Establishing Connections to the File System

The APIs for establishing connections to the file system and returning file-system handles are:

  • hadoop-<version>: hdfsConnect()
  • hadoop-<version>: hdfsConnectAsUser()
    NOTE
    This API ignores the impersonation request and is therefore equivalent to hdfsConnect().
  • hadoop-<version>: hdfsConnectNewInstance()

The hdfsConnectAsNewUserInstance() API is not supported for connections to file system fileservers.

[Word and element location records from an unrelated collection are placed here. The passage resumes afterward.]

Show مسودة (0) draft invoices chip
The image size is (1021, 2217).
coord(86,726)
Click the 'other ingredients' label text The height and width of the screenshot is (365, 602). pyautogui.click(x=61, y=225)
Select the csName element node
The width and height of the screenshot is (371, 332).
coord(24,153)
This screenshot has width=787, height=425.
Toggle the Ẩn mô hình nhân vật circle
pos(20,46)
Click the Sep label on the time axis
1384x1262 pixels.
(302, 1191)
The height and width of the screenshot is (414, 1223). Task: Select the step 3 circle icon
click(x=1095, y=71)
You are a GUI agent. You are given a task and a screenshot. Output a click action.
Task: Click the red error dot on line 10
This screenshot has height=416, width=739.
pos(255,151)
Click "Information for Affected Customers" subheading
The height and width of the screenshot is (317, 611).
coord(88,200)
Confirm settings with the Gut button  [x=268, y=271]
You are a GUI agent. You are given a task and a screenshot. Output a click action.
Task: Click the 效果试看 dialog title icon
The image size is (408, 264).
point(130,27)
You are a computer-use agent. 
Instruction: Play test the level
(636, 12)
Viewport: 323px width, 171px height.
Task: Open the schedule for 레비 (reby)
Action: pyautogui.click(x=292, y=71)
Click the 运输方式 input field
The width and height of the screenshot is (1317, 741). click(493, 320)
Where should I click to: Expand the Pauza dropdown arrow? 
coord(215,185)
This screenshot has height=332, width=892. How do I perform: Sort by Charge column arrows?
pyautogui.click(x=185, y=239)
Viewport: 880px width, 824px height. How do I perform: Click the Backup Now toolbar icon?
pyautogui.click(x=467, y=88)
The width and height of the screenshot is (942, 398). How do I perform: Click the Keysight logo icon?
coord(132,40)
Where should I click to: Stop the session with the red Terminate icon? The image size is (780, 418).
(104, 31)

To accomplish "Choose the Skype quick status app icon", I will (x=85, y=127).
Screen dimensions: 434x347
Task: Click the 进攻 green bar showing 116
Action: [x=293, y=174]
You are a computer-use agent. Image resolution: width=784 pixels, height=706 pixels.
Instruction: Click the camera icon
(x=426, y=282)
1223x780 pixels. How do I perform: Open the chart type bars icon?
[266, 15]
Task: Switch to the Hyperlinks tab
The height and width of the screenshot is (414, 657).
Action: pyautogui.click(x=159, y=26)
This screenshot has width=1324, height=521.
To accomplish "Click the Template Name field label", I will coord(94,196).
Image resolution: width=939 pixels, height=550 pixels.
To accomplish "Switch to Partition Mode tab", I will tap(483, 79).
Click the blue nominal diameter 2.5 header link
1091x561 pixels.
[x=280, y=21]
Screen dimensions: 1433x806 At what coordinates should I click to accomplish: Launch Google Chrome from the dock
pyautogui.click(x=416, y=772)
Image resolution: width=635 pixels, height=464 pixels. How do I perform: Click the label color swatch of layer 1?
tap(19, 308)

These APIs behave in the same way:

  • If default is specified for the host parameter, the APIs connect to the first cluster listed in the file MAPR_HOME/conf/mapr-clusters.conf. (MAPR_HOME defaults to /opt/mapr.)
  • If a hostname or IP address is specified for the host parameter:
    1. Look in MAPR_HOME/conf/mapr-clusters.conf on the client node to match the specified hostname or IP address to a CLDB host and port.
    2. If they find a match, they try to connect to the cluster, and all standard features for connections to Data Fabric clusters are available. These features include high availability across CLDBs and secure connections.
    3. If they do not find a match or if they cannot locate a mapr-clusters.conf file, they try to connect to the CLDB host specified in the call to create the connection. However, the standard features for connections to Data Fabric clusters are not available. For example, if the cluster is secured, the connection will fail.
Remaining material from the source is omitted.